Creating a plain text version of a corpus with Tika

It is imperative to create plain text versions of corpus items.

Text mining can not be done without plain text data. This means HTML files need to be rid of markup. It means PDF files need to have been “born digitally” or they need to have been processed with optical character recognition (OCR), and then the underlying text needs to be extracted. Word processor files need to converted to plain text, and the result saved accordingly. The days of plain o’ ASCII text files need to be forgotten. Instead, the reader needs to embrace Unicode, and whenever possible, make sure characters in the text files are encoded as UTF-8. With UTF-8 encoding, one gets all of the nice accent marks so foreign to United States English, but one also gets all of the pretty emoticons increasingly sprinkling our day-to-day digital communications. Moreover, the data needs to be as “clean” as possible. When it comes to OCR, do not fret too much. Given the large amounts of data the reader will process, “bad” OCR (OCR with less than 85% accuracy) can still be quite effective.

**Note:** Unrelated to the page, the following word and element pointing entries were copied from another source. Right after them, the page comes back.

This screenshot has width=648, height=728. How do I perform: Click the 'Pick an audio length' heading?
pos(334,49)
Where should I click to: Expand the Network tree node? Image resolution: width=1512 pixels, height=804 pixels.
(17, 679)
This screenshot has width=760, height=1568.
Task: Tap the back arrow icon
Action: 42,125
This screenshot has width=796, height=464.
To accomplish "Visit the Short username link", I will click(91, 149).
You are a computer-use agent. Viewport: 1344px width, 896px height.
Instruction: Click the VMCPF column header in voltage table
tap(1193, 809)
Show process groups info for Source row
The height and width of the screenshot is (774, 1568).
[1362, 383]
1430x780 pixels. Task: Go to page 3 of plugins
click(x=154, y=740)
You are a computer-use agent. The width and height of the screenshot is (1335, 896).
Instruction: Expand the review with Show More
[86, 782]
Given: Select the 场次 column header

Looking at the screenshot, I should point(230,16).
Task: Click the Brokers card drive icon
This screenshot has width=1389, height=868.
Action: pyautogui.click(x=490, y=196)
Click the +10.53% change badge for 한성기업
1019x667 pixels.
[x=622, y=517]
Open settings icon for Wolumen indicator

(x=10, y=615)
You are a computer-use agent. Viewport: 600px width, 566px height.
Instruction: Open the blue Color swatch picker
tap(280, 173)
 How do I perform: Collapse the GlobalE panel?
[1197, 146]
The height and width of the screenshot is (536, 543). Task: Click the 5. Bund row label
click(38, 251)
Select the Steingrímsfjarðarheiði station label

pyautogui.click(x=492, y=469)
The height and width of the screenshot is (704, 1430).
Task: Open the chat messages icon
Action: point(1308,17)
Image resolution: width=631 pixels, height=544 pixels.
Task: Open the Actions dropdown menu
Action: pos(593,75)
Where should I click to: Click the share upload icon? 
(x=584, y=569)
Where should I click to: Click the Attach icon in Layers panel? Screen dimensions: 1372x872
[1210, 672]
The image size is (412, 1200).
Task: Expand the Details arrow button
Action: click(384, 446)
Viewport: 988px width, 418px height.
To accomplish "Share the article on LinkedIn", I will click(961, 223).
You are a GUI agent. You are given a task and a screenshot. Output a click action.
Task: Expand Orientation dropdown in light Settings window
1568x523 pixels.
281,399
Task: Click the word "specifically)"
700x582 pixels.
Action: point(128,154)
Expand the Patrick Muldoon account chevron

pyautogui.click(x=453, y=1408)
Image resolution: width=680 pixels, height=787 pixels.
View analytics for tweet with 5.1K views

Converting harvested data into plain text used to be laborious as well as painful, but then a Java application called Apache Tika came on the scene. [1] Tika comes in two flavors: application and server. The application version can take a single file as input, and it can output metadata as well as any underlying text. The application can also work in batch mode taking a directory as input and saving the results to a second directory. Tika’s server version is much more expressive, more powerful, and very HTTP-like, but it requires more “under the hood” knowledge to exploit to its fullest potential.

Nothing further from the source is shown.